• **Required actions**:
a. Reproduce the part of the ggplot2 plotting text that begins at the words "Show the distribution" and stops after the words "the log values.".
b. In the ggplot2 plotting text, to what file path does the ggsave call write the bird regression plot?
c. Extend the ggplot2 plotting text with the section that would come after its last line.

Show the distribution of home range areas with a dark background.

7.3.3 Create a scatterplot showing the relationship between mass and home range area:

ggplot2::ggplot(hra) +
  ggplot2::geom_point(mapping = aes(x = log10.mass, y = log10.hra))

Create a similar scatterplot showing the relationship between the raw values rather than the log values.

7.3.4 Colorize scatterplot points by class:

hra %>%
  dplyr::mutate(class_fct = as.factor(class)) %>%
  ggplot2::ggplot(mapping = aes(x = log10.mass, y = log10.hra, color = class_fct)) +
  ggplot2::geom_point(alpha = 0.5)

**Group by order and experiment with different alpha values.*

7.3.5 Create a faceted plot:

hra %>%
  dplyr::mutate(class_fct = as.factor(class)) %>%
  ggplot2::ggplot(mapping = aes(x = log10.mass, y = log10.hra, color = class_fct)) +
  ggplot2::geom_point(alpha = 0.5) +
  ggplot2::facet_wrap(~class_fct)

Create a plot faceted by order for just the reptiles.

7.3.6 Fit a linear regression to the logarithmic data for birds:

hra %>%
  dplyr::filter(class == "aves") %>%
  ggplot2::ggplot(mapping = aes(x = log10.mass, y = log10.hra)) +
  ggplot2::geom_point(alpha = 0.5) +
  ggplot2::geom_smooth(method = lm, color = 'red')

Fit a line to the raw data for birds rather than the logarithmic data.

7.3.7 Create a violin plot of mass by order for birds:

hra %>%
  dplyr::filter(class == "aves") %>%
  dplyr::mutate(order_fct = as.factor(order)) %>%
  ggplot2::ggplot(mapping = aes(x = order_fct, y = log10.mass, color = order_fct)) +
  ggplot2::geom_violin()

Rotate the labels on the X axis to make this readable, then explain the gaps.

7.3.8 Display the same data as a boxplot:

hra %>%
  dplyr::filter(class == "aves") %>%
  dplyr::mutate(order_fct = as.factor(order)) %>%
  ggplot2::ggplot(mapping = aes(x = order_fct, y = log10.mass, color = order_fct)) +
  ggplot2::geom_boxplot()

Fix the labels and remove orders that only contain one species.

7.3.9 Save the linear regression plot for birds as a PNG:

hra %>%
  dplyr::filter(class == "aves") %>%
  ggplot2::ggplot(mapping = aes(x = log10.mass, y = log10.hra)) +
  ggplot2::geom_point(alpha = 0.5) +
  ggplot2::geom_smooth(method = lm, color = 'red')

ggsave("/tmp/birds.png")
Saving 7 x 5 in image

Save the plot as SVG scaled to be 8cm wide.

7.3.10 Create a horizontal histogram with 50 bins:

ggplot2::ggplot(hra) +
  ggplot2::geom_histogram(mapping = aes(x = log10.mass), bins = 50) +
  ggplot2::coord_flip()

Use stat_summary to summarize the relationship between mass and home range area by class.

• **Records provided**:
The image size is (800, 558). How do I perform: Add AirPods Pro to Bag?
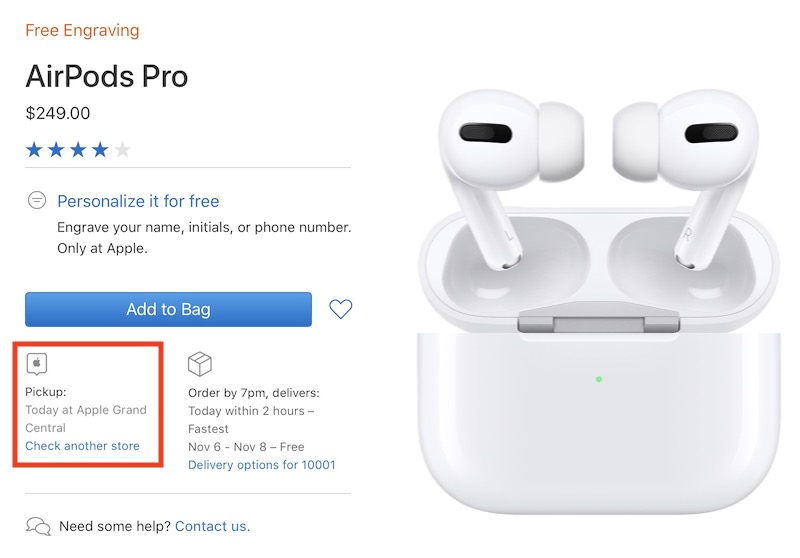click(168, 309)
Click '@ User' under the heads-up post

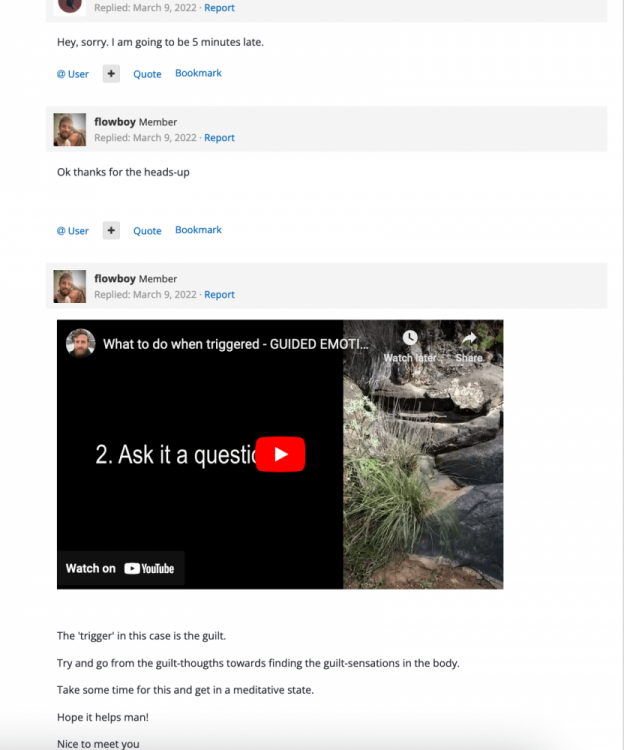click(x=72, y=231)
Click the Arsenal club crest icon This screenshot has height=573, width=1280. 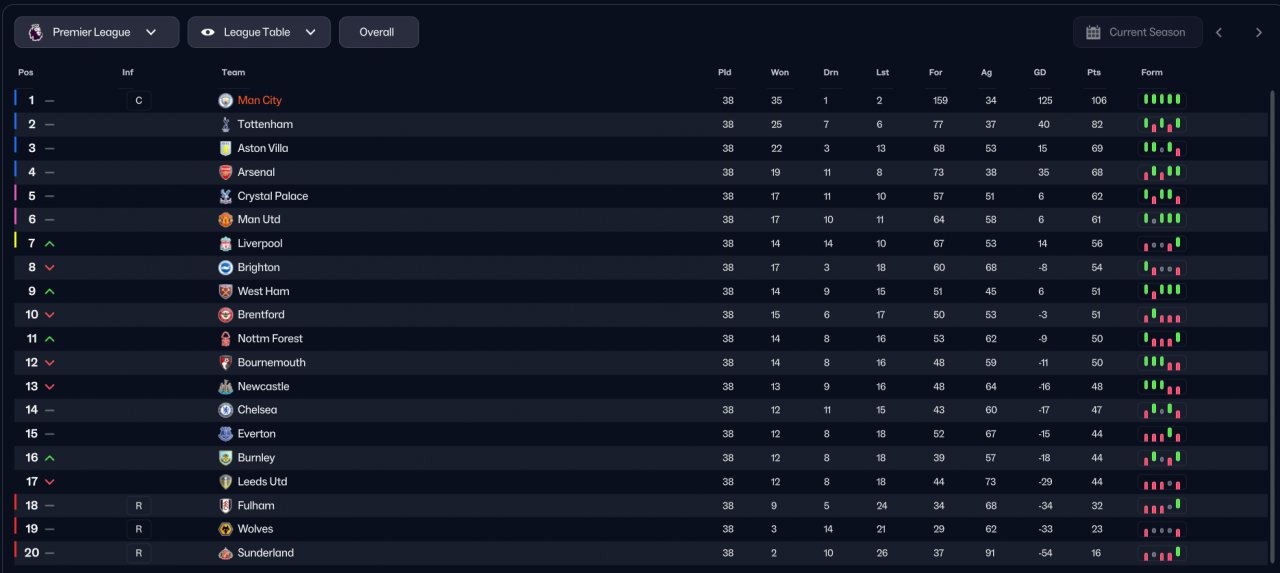point(225,172)
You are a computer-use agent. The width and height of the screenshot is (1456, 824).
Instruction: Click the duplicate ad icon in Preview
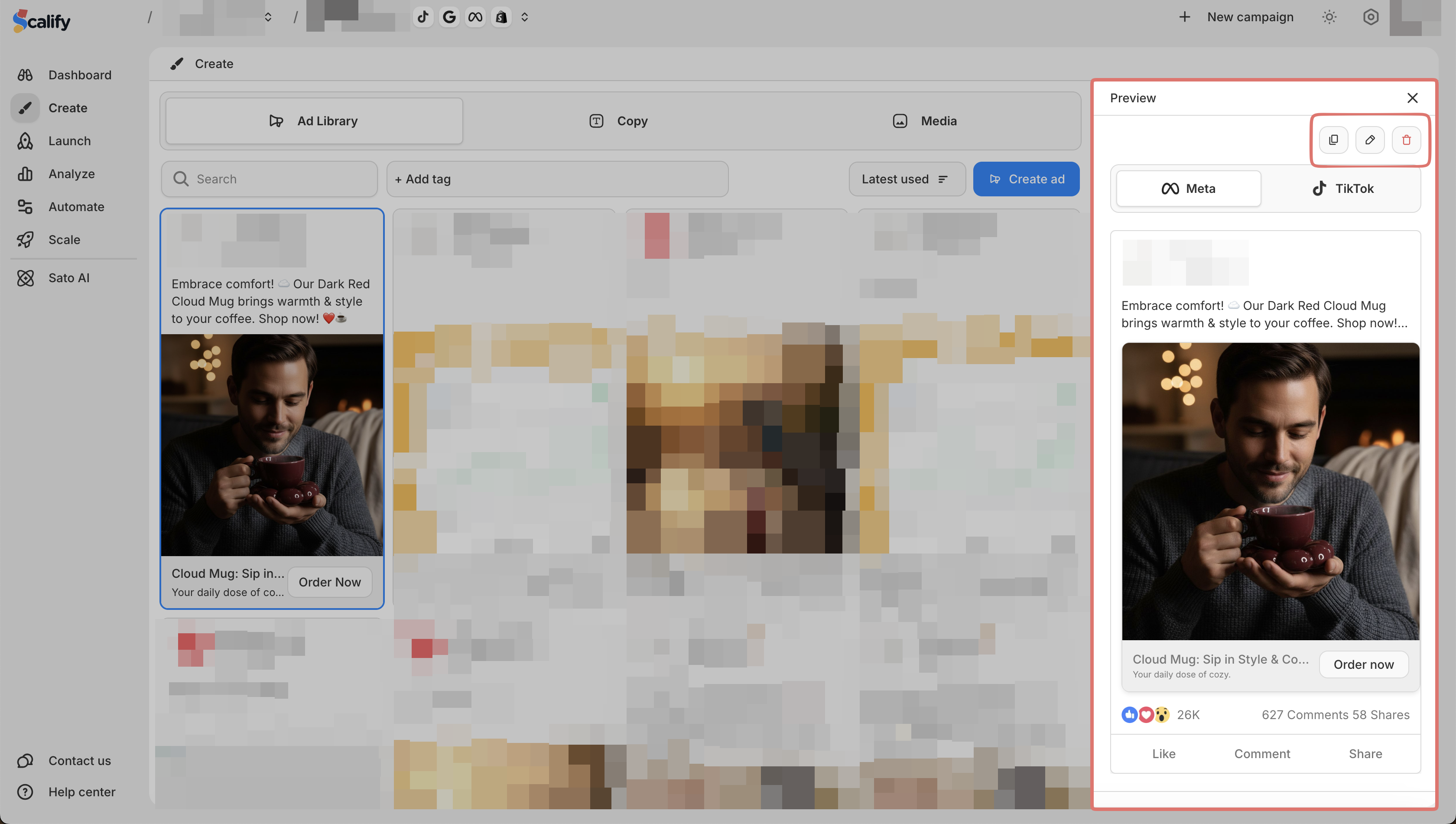[1333, 140]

• **Exercise answers**:
a.
Show the distribution of home range areas with a dark background.

7.3.3 Create a scatterplot showing the relationship between mass and home range area:

ggplot2::ggplot(hra) +
  ggplot2::geom_point(mapping = aes(x = log10.mass, y = log10.hra))

Create a similar scatterplot showing the relationship between the raw values rather than the log values.

b. /tmp/birds.png

c.
7.4 Writing functions

7.4.1 Write and call a function that returns one column from a file:

col_from_file <- function(filename, colname) {
  dat <- readr::read_csv(filename)
  dat[colname]
}

person_filename <- here::here("data", "person.csv")
col_from_file(person_filename, "family_name")
# A tibble: 5 x 1
  family_name
  <chr>      
1 Dyer       
2 Pabodie    
3 Lake       
4 Roerich    
5 Danforth   

Write a function that reads a file and changes the name of one column.

7.4.2 Define a default value for a parameter:

col_from_file <- function(filename, colname, na = c("", "NA")) {
  dat <- readr::read_csv(filename, na = na)
  dat[colname]
}

col_from_file(person_filename, "family_name", c("Dyer"))
# A tibble: 5 x 1
  family_name
  <chr>      
1 <NA>       
2 Pabodie    
3 Lake       
4 Roerich    
5 Danforth   

Write a function that only keeps the first 100 rows of a table unless another value is passed.

7.4.3 Name the value passed for a parameter to make intention clearer:

col_from_file(person_filename, "family_name", na = c("Dyer"))
Parsed with column specification:
cols(
  person_id = col_character(),
  personal_name = col_character(),
  family_name = col_character()
)
# A tibble: 5 x 1
  family_name
  <chr>      
1 <NA>       
2 Pabodie    
3 Lake       
4 Roerich    
5 Danforth   

Call your function with all of the parameters out of order.

7.4.4 Make functions slightly more robust:

col_from_file <- function(filename, colname, na = c("", "NA")) {
  dat <- readr::read_csv(filename, na = na)
  stopifnot(colname %in% colnames(dat))
  dat[colname]
}

col_from_file(person_filename, "FAMILY", na = c("Dyer"))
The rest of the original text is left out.